With every passing day, a clear prime minister-in-waiting, Rahul Gandhi's transformation into a seasoned politician was quite evident on Tuesday as he took questions — some uncomfortable — with poise and confidence. Not arrogance but an unmistakable air of authority and honesty rang in his voice at his first press conference in Delhi.
Isn’t it undemocratic to have a fifth generation Gandhi in politics, a foreign journalist asked. Candidly Rahul replied, “It is undemocratic but it's a reality. I could turn around and say that because my father, grandfather or great grandfather were so and so I will have nothing to do with that. However, my position gives me a certain advantage to force the process of change.”
That he isn’t the kind to sit around, was demonstrated when he added, “The fact that the Indian political system tends to be related to who you know or who your parents are… it exists in every party.... Just because I am the outcome of the system does not mean that I can't change the system.

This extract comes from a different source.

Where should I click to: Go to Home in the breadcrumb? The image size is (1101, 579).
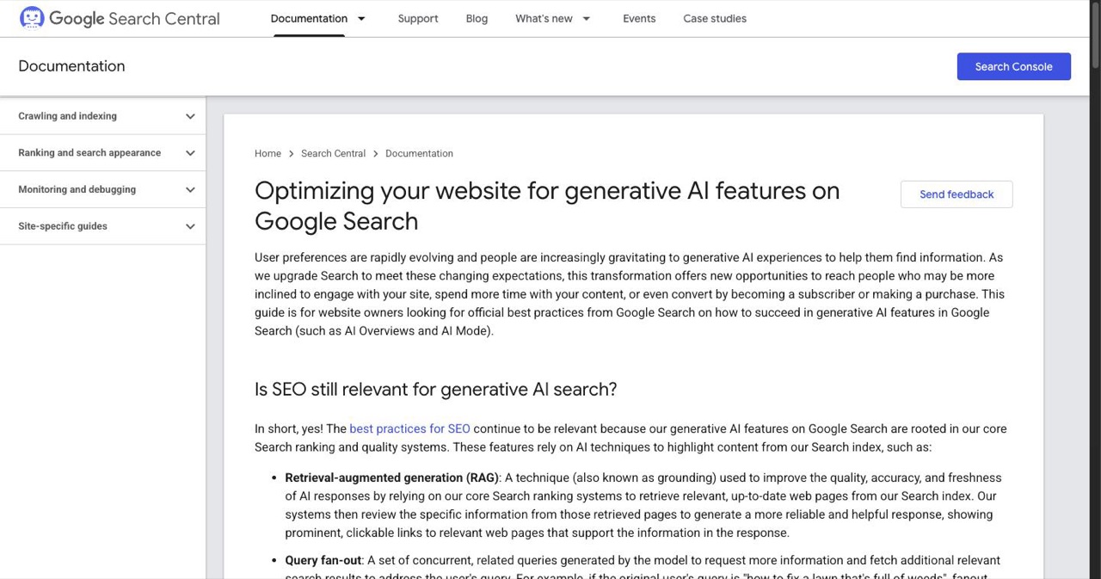point(268,153)
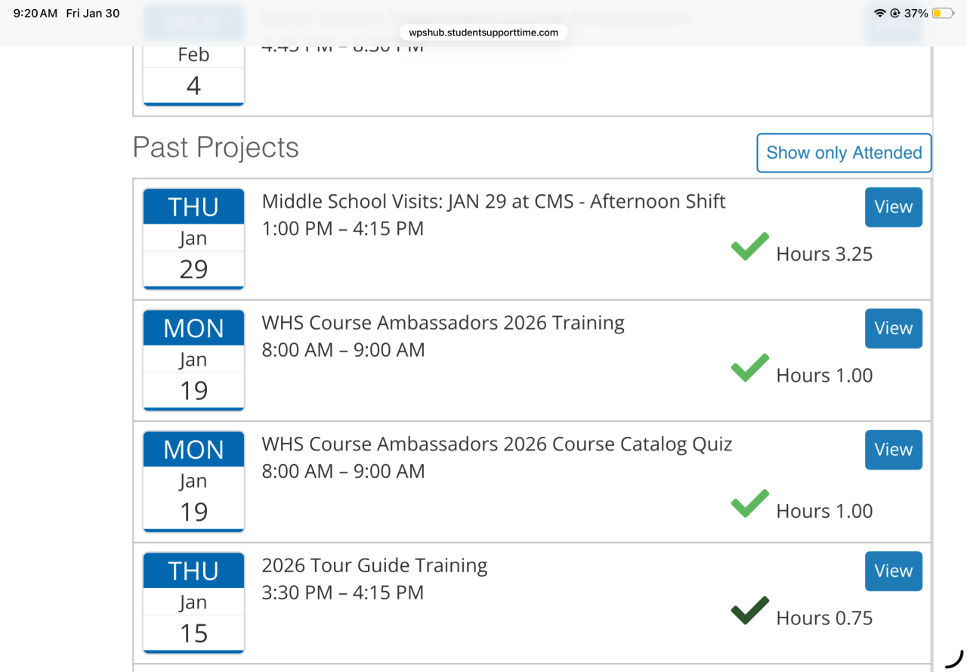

I want to change it.”
It was only last year when the Opposition members in the Lok Sabha had booed him and repeatedly interrupted his speech during the trust vote as he referred to two women — Kalawati and Sasikala — to drive home the point why India signed the civilian nuclear cooperation deal with the United States. But on Tuesday, he was calm and charming. Always on top of the situation.
As the party’s chief campaigner in the ongoing elections, Rahul has his task cut out for him. He has to woo a major chunk of about 17 crore young voters. He knows better than others how to do that: he must become one of them. “There are millions of youngsters. They will change things. I am one of them.”
Asked if he will take over as Congress president or join the government, Rahul replied in a dogged voice: “…unless I am forced, which the prime minister and my boss can do. But my preference is to work for the youth of the country and build an organisation that this country can be proud of. I have a lot of work to do in the Youth Congress. It will take two years to deliver that organisation.” The political pundits and the country is watching.